Читаем Марина Цветаева. По канату поэзии полностью

Осознание страшной диалектики рождения и смерти воплощено в стихотворении игрой слов лоно / ложе: «Природы – на лоно, природы – на ложе». Аналогичным образом гранит надгробий соседствует с материнским молоком, а узы близости (сплетенные руки любовников) – приравниваются к сложенным рукам трупа: «Туда, где в граните, и в лыке, и в млеке, / Сплетаются руки на вечные веки». Руки здесь, как и в заключительной строке стихотворения «Обнимаю тебя кругозором…», символизируют физическую страсть; это – контраст к красноречивому жесту бесплотных рук Рильке в финале «Новогоднего».

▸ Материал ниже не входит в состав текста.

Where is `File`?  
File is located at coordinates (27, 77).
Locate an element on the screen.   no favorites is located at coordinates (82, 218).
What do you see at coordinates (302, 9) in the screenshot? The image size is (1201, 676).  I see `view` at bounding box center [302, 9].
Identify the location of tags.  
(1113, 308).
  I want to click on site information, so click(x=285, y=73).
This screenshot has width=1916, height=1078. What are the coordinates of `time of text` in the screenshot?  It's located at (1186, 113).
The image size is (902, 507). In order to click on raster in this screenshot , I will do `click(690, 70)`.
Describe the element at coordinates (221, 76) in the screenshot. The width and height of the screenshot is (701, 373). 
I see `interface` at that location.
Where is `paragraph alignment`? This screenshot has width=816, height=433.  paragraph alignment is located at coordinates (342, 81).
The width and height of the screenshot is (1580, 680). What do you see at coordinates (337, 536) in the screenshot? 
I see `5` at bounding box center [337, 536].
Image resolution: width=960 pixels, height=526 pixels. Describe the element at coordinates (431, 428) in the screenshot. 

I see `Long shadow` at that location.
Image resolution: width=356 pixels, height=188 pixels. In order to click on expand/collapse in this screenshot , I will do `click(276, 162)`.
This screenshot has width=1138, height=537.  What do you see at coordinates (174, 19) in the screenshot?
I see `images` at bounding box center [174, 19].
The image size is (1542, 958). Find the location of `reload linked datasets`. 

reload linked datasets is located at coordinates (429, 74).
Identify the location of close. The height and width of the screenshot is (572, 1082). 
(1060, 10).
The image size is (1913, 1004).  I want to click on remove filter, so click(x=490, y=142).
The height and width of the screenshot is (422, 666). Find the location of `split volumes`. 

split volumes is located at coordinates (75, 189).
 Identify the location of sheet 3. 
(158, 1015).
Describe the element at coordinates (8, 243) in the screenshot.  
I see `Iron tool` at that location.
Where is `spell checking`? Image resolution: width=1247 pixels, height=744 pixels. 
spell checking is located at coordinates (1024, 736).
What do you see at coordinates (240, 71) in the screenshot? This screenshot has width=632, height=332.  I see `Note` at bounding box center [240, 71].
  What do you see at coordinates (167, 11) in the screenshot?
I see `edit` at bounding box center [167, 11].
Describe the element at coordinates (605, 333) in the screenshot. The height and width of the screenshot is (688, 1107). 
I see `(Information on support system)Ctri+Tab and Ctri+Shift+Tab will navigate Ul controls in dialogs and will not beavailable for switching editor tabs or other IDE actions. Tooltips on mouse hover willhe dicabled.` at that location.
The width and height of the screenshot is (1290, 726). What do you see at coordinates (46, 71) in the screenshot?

Неподвижности сексуального удовлетворения Цветаева всегда предпочитала динамизм мучительного желания. Спрессовывая в «Пещере» сплетенные руки двух любящих – «я» и «другого» – в образ единственного, навязчиво замкнутого в себе трупа, она сигнализирует о произошедшем в ее сознании замещении гипотетического рая любящих, к которому она, казалось бы, некогда стремилась, вневременным и безвыходным адским кругом, которому она открыто отдает предпочтение: «Чтоб в дверь – не стучалось, / В окно – не кричалось, / Чтоб впредь – не случалось, / Чтоб ввек – не кончалось!» Теперь осуществление желания было бы равносильно для Цветаевой духовной гибели; дабы предотвратить эту катастрофу, неминуемо уничтожившую бы ее поэзию, она отнимает у своего возлюбленного всякий шанс стать для нее реальным. Подобно паучихе «черной вдове», убивающей самца на корм паучатам, Цветаева для насыщения своих стихов должна уничтожить потенциального возлюбленного. Этой модели она следовала и раньше – но теперь, когда ей открылся весь ужас своего положения, даже такой победы уже не достаточно: «Но мало – пещеры, / И мало – трущобы!»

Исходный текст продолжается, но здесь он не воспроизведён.